「SNS運用をはじめて任されたけど、何からはじめたらいいのかわからない」
「オピニオンリーダーって聞いたことはあるけど、実は理解できていない」
この記事では、マーケティング分野でよく耳にする「オピニオンリーダー」について解説していきます。
企業のマーケティングをするうえで絶対に知っておいてほしいオピニオンリーダーですが、その意味合いは意外と深く理解されていません。
はじめて知る人でもわかりやすいように、オピニオンリーダーの意味や、役割についても説明します。
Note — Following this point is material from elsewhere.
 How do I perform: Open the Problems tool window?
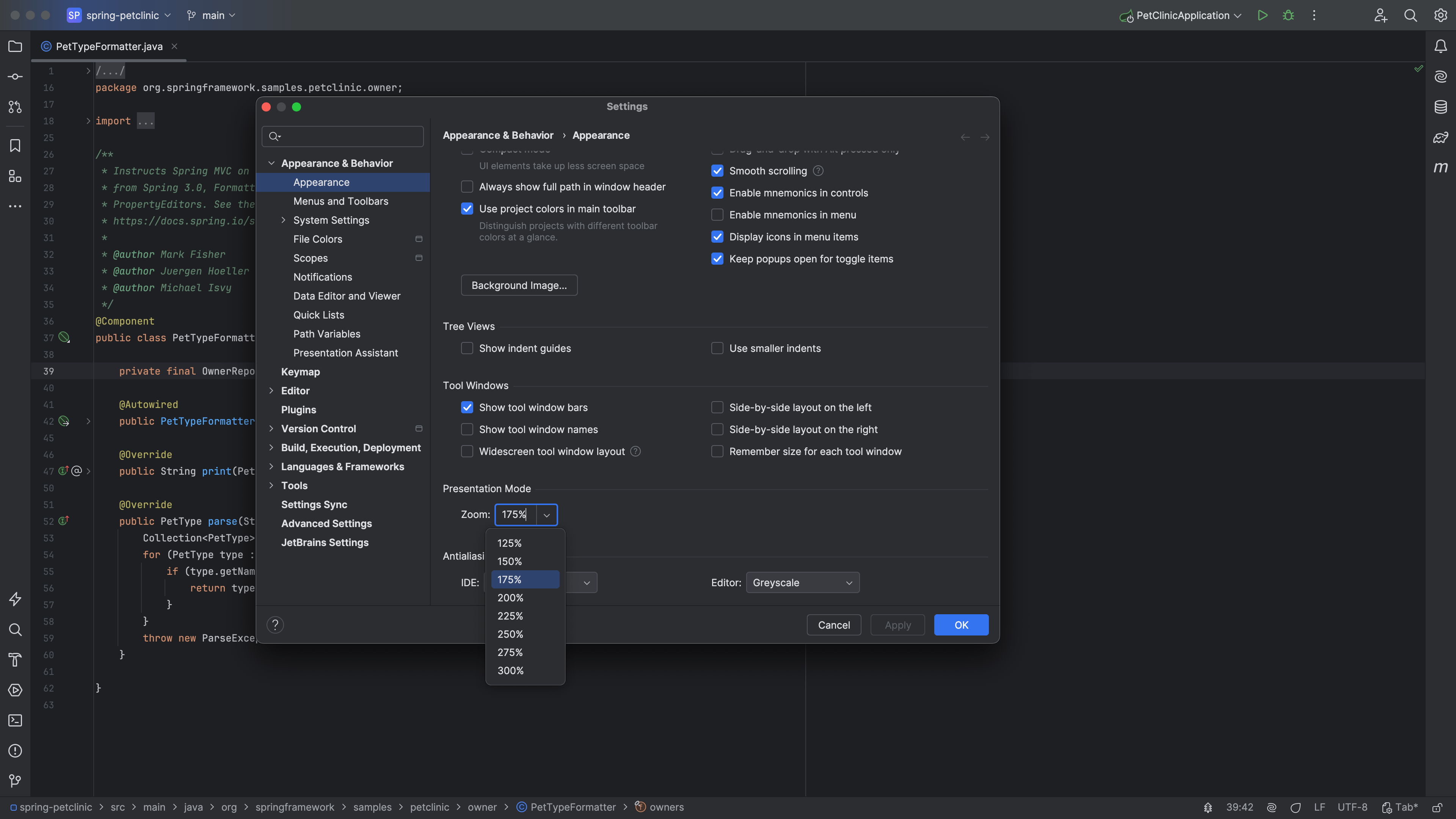pos(15,751)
ほかにも、オピニオンリーダーを活用することで得られるメリットや、活用事例も紹介していきますので、ぜひ参考にしてみてください。
オピニオンリーダーとは?
オピニオンリーダーとは、集団で意見を決めるときに、決断に対して強い影響力をもつ存在のことをいいますが、マーケティング分野では消費者行動に対して強い影響力をもつ存在といわれています。
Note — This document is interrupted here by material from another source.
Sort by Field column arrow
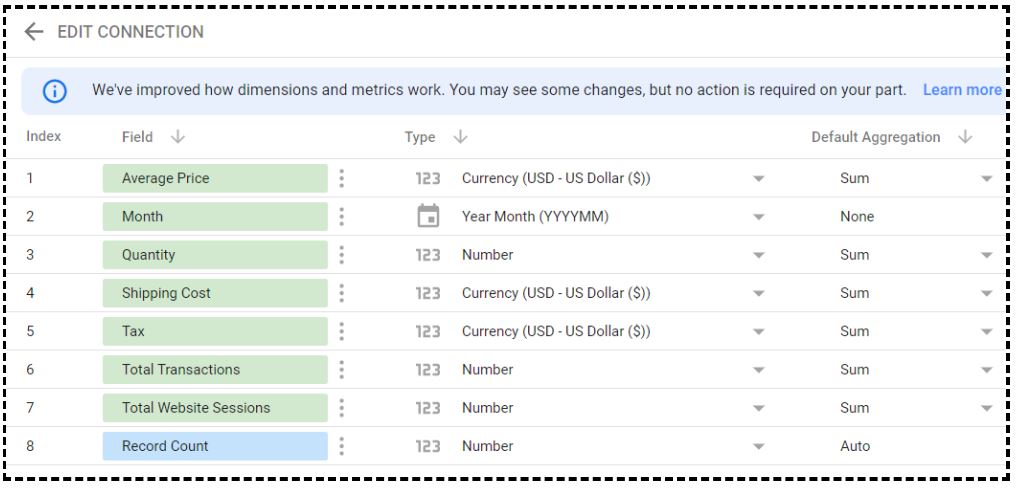The height and width of the screenshot is (488, 1018). (177, 137)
オピニオンリーダーは特別に社会的な地位が高いわけではなく、消費者と同じ立場であることが大きな特徴です。
同じ目線で情報を発信するので、「この人が良いと言っているなら使ってみたい」、「あの人の意見なら間違いない」と思わせてしまうような、周りの人や消費者の心を動かす力をもっています。
流行に敏感で知識も豊富なオピニオンリーダーがトレンドを発信することで、不特定多数の消費者の認知度をあげ、購買意思をも左右するので、オピニオンリーダーを活用したマーケティングを採用する企業が増えています。
オピニオンリーダーの意味(語源)
オピニオンリーダーは、1960年代にアメリカの社会学者エベレット・M・ロジャーズ氏とD.カッツ氏が作ったといわれている言葉で、英語のopinion(オピニオン)とleader(リーダー)を組み合わせた単語です。
日本では英語の「opinion leader」をカタカナにしたオピニオンリーダーという表現 で使われています。
意味としては、「opinion」が意見、「leader」が指導者という意味になるので、直訳すると「意見の指導者」という意味です。
現代でも、個人ユーザーの口コミや意見が強い影響を持つように、当時から家族や友人などの近しい人からの意見の方が影響力が強いと考えられてきました。
日本語では世論形成者や世論先導者といわれており、広い範囲で他人の意見に影響を与える人もいれば、特定のコミュニティーの中でだけ影響を与えるオピニオンリーダーもいます。
インフルエンサーとの違い
インフルエンサーは、広い意味ではオピニオンリーダーと同じく「影響力のある存在」です。
インフルエンサーとオピニオンリーダーの違いがわかりずらいと感じている人が多いです。それぞれのポイントは、影響力のある存在の対象が個人ユーザーのみなのかどうかです。
オピニオンリーダー | 個人ユーザー + 口コミなど |
インフルエンサー | 個人ユーザーのみ |
インフルエンサーもオピニオンリーダーの一部ですが、その対象が個人のみに特定されています。
SNSでライフスタイルを発信している人気の個人ユーザーが商品を紹介することで、ほかの個人ユーザーは「この人と同じものを使ってみたい」、「この人が紹介しているものが流行の最先端」という心理になり、消費行動につながります。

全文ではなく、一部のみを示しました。